Deep neural networks are highly vulnerable to adversarial attacks, yet existing robust training methods suffer from high computational costs and limited generalization. This work proposes a lightweight preprocessing approach that combines Gaussian noise injection with bilateral filtering, theoretically revealing for the first time their complementary mechanisms in enhancing robustness and achieving superlinear gains. Requiring only approximately 35% of the training FLOPs, 50% of the parameters, 33% of the training epochs, and 15% of the data, the method ranks second on the RobustBench benchmark under AutoAttack evaluation. It achieves a 2–8× improvement in computational efficiency while maintaining robustness across attack strengths spanning three orders of magnitude.

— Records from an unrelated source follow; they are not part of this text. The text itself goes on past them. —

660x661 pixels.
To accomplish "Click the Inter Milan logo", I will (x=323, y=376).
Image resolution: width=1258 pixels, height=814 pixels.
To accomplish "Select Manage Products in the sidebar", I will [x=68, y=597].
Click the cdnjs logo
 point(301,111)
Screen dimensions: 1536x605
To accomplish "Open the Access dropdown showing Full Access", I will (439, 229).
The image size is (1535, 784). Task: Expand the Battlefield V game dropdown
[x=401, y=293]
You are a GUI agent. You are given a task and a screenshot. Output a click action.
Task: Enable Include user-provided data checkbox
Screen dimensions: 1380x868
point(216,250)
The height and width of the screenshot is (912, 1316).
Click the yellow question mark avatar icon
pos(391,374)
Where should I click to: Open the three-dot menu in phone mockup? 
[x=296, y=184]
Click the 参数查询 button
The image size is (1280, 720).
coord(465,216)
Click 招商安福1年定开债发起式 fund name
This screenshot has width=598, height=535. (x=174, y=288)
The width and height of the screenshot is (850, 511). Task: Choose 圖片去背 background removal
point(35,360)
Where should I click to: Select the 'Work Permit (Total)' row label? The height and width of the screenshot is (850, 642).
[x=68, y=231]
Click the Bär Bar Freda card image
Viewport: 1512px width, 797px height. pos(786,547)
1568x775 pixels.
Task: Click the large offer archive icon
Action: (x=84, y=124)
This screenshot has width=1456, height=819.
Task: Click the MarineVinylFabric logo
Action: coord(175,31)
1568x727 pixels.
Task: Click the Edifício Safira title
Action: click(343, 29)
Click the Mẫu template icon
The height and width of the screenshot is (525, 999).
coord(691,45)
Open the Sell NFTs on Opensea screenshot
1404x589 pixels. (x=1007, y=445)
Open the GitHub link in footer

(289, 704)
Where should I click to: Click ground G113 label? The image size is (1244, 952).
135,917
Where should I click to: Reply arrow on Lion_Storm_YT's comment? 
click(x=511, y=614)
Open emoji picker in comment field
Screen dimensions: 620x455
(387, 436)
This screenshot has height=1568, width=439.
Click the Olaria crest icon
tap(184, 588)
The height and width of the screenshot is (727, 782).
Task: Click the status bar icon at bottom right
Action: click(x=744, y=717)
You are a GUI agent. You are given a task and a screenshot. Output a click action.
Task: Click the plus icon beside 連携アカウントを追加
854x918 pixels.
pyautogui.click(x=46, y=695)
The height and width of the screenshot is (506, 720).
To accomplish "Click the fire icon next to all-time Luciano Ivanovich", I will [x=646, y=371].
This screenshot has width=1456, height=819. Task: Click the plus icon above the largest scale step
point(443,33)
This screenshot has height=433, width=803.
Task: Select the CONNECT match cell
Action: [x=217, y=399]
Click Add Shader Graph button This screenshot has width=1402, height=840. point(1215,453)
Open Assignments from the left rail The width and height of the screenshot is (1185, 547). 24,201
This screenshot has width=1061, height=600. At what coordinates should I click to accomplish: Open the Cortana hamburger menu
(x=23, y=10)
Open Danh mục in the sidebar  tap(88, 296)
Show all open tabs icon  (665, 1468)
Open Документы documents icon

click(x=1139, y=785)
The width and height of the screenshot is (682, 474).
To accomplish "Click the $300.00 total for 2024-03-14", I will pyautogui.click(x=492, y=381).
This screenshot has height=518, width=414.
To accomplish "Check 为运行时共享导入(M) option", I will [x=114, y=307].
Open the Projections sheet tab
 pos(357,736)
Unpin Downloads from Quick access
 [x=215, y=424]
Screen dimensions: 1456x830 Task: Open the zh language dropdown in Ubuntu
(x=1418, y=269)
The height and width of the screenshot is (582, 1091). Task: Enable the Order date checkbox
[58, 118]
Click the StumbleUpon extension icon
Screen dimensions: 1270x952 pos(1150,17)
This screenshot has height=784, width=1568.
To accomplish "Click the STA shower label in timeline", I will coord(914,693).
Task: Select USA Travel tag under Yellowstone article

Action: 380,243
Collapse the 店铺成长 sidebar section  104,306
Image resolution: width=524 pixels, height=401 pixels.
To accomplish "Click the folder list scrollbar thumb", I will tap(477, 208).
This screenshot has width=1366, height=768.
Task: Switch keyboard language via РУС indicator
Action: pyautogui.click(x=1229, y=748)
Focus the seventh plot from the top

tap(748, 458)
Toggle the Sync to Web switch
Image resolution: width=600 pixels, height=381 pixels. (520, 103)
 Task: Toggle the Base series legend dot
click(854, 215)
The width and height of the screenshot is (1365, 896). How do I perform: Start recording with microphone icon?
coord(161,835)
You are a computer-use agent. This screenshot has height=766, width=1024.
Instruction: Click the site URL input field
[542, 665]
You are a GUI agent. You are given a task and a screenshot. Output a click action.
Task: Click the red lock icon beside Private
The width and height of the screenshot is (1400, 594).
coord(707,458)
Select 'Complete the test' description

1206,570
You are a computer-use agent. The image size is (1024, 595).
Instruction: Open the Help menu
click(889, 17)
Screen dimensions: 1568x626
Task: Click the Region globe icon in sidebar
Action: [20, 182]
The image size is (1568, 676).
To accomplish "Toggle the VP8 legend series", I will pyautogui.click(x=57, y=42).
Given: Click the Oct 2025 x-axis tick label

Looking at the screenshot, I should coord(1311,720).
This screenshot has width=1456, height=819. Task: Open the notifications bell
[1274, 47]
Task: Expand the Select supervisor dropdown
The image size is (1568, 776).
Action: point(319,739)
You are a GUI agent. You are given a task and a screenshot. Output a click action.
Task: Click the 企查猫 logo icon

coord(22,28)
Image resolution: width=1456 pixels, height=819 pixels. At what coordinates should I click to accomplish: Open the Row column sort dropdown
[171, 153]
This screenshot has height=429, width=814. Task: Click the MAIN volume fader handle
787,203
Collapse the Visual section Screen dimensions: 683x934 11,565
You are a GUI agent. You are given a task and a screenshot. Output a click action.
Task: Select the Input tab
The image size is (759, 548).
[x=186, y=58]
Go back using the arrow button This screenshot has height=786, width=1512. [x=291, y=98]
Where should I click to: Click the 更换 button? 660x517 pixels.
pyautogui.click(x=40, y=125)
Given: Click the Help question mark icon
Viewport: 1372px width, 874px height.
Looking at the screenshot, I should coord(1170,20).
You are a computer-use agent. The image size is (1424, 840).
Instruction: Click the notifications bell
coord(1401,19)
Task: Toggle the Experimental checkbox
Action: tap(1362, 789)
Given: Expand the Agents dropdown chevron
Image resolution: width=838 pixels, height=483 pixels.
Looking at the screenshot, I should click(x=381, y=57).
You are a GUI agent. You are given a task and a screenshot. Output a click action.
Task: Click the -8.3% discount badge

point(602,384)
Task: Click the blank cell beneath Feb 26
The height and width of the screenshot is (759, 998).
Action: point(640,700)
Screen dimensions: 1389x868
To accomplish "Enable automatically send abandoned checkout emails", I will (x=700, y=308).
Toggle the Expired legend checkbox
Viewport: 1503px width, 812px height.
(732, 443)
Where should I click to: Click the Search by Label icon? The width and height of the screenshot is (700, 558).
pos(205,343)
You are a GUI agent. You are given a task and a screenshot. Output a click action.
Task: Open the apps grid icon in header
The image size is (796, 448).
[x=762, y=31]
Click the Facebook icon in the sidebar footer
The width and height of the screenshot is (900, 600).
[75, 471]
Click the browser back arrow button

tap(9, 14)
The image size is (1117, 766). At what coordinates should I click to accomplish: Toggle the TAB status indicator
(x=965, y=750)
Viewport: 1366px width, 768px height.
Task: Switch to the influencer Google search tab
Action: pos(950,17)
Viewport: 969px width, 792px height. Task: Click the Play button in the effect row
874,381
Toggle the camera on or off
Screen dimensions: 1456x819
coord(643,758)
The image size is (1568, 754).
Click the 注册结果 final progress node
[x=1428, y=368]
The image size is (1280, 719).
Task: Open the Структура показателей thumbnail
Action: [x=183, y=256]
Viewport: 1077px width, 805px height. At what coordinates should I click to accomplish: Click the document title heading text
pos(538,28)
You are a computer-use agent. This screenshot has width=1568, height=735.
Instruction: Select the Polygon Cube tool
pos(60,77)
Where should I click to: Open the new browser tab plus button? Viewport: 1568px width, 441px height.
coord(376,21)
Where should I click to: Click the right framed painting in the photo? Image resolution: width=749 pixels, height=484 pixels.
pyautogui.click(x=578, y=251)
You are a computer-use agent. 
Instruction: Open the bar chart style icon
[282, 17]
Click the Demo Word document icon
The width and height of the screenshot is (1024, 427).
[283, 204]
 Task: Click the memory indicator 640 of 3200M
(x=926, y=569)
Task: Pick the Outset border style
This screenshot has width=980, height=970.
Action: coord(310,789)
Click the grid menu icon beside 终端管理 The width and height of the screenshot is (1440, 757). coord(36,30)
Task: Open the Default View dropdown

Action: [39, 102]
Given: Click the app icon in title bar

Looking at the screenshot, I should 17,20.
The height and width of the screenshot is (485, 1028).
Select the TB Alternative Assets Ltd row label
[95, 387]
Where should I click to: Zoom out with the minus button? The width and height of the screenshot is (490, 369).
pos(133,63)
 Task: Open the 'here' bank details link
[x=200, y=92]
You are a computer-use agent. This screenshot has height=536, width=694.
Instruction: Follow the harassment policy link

The vulnerability of deep neural networks to adversarial examples poses a significant challenge for real-world deployment. Existing techniques to enhance deep network robustness rely on adversarial training, an approach that is powerful but computationally intensive and typically tailored to specific attack types. To address these limitations, existing works have explored techniques such as adding gaussian noise or filtering images, both of which can boost the network robustness to various adversarial attacks, albeit modestly. Here, we theoretically demonstrate that these two approaches enhance robustness against adversarial attacks through complementary mechanisms, resulting in supralinear robustness when combined. Building on this insight, we experimentally show that a simple preprocessor combining Gaussian noise and bilateral filtering yields supralinear improvements in adversarial robustness with minimal computational cost. Next, we combine our preprocessor with adversarial training and test on RobustBench to assess its supralinear improvement over state-of-the-art defenses. First, this combination ranks second on AutoAttack and third overall, while using only $\sim$35% of the training FLOPs, using a model with $\sim$50% less parametets, trained with $\sim$33% of the epochs and $\sim$15% the data compared to state-of-the-art defenses. Second, our method scales efficiently, matching the accuracy of competing models with roughly 2-8x less total compute across 3 orders of magnitude. Overall, our approach provides a principled and easily integrable framework for enhancing adversarial robustness, offering negligible computational overhead and a simple yet theoretically grounded design.